O caso brasileiro é ainda pior, por ser uma posição unilateral que desconsidera que estamos dentro de um mercado comum, o Mercosul. Há uma clara demonstração de que não há consistência nas relações do Brasil com seus parceiros do tratado.
A nossa presença nesse acordo sempre desagradou os liberais brasileiros, pois impede a subserviência nacional às sociedades ricas.
Além disso, não há nada que sustente tecnicamente a proposição de se reduzirem 10% nos valores atuais da TEC. Trata-se de uma medida política ineficaz. A proposta não atende em momento algum a uma redução de custos para o consumidor ou mesmo para a produção nacional, e seu impacto real é mostrar a ausência de uma política nacional de médio e longo prazos.
No caso específico da química fina, essa redução só traz o que sempre trouxeram as políticas liberais: diminuição da produção nacional, com aumento nos custos, já que a formação de preços do produto importado não se dá pela TEC, mas pelo número de fornecedores, sempre pequeno em escala internacional. Isso afeta a competitividade do Brasil como um todo, e desconsidera a criação de empregos, o pagamento de impostos e o impacto na inovação das empresas brasileiras.
A primeira pergunta que fica é: por que não se trabalha para que as empresas brasileiras tenham tratamentos similares às empresas exportadoras para o Brasil? Se somarmos os impostos que incidem sobre a produção nacional (PIS/COFINS, ICMS diretamente na produção), além de outros custos, como frete interno, veremos que os produtos importados têm maior competitividade que os produtos brasileiros, mesmo com a baixa infraestrutura dos portos nacionais. Isso faz com que a suposta proteção da TEC seja muito inferior aos custos impostos para quem cria riqueza no Brasil.
A segunda pergunta é: qual a razão de não termos continuidade das políticas públicas e de não procurarmos cumprir pelo menos uma etapa completa dessas políticas para que verifiquemos sua efetividade? Mesmo quando a política existe e é um sucesso, ela não agrada, e mudamos novamente.
A resposta é clara, temos que ter política de Estado e não pessoais. Precisamos de trabalho organizado, com propostas bem delineadas e que possam ser defendidas, políticas que possam ser questionadas e mudadas com base técnica, de política pública, e que favoreçam a população brasileira como um todo.

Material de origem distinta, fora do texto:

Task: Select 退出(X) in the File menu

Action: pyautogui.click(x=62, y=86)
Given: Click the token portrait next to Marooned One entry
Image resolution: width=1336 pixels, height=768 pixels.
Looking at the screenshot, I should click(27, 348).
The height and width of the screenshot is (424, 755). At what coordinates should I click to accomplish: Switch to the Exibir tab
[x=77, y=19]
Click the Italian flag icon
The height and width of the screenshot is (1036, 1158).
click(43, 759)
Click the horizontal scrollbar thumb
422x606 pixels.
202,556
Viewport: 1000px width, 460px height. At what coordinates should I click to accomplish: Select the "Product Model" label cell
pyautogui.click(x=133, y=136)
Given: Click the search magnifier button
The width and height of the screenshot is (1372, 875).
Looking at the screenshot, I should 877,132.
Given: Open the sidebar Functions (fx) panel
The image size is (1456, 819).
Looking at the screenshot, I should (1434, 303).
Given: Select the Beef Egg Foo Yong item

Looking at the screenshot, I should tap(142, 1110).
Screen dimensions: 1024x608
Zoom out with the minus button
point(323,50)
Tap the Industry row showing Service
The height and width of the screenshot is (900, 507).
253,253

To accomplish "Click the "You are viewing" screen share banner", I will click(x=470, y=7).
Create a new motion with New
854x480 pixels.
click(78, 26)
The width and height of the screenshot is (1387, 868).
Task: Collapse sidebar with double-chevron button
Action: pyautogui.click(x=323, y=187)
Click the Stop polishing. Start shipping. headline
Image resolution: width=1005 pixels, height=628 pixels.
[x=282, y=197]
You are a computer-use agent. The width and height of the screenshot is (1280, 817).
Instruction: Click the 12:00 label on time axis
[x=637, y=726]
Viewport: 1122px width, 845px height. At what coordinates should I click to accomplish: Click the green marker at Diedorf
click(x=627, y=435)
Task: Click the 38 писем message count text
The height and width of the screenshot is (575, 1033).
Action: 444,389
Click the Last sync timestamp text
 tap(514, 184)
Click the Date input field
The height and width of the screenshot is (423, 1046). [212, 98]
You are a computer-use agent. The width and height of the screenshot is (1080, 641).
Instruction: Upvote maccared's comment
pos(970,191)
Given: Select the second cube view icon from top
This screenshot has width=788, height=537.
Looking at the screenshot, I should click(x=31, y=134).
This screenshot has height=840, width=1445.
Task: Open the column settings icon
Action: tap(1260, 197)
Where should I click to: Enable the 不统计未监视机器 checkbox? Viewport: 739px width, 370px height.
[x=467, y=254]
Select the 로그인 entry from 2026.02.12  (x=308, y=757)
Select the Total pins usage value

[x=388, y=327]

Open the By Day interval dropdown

O problema é que sempre achamos que o estrago pode ser revertido. No entanto, o custo é muito grande. Estamos pagando bastante pelas políticas ultraliberais implementadas na área econômica, que deixaram resultados negativos para a população brasileira. Precisamos recuar dessa posição unilateral e negociar algo que seja pelo bem da comunidade em que vivemos, no caso, o Mercosul, fazendo os ajustes necessários. Há diversas cadeias produtivas que precisam de uma política de desenvolvimento, se não quisermos continuar reféns de setores e indústrias com controle 100% externo, que sempre conseguem se defender, tanto na produção quanto na importação.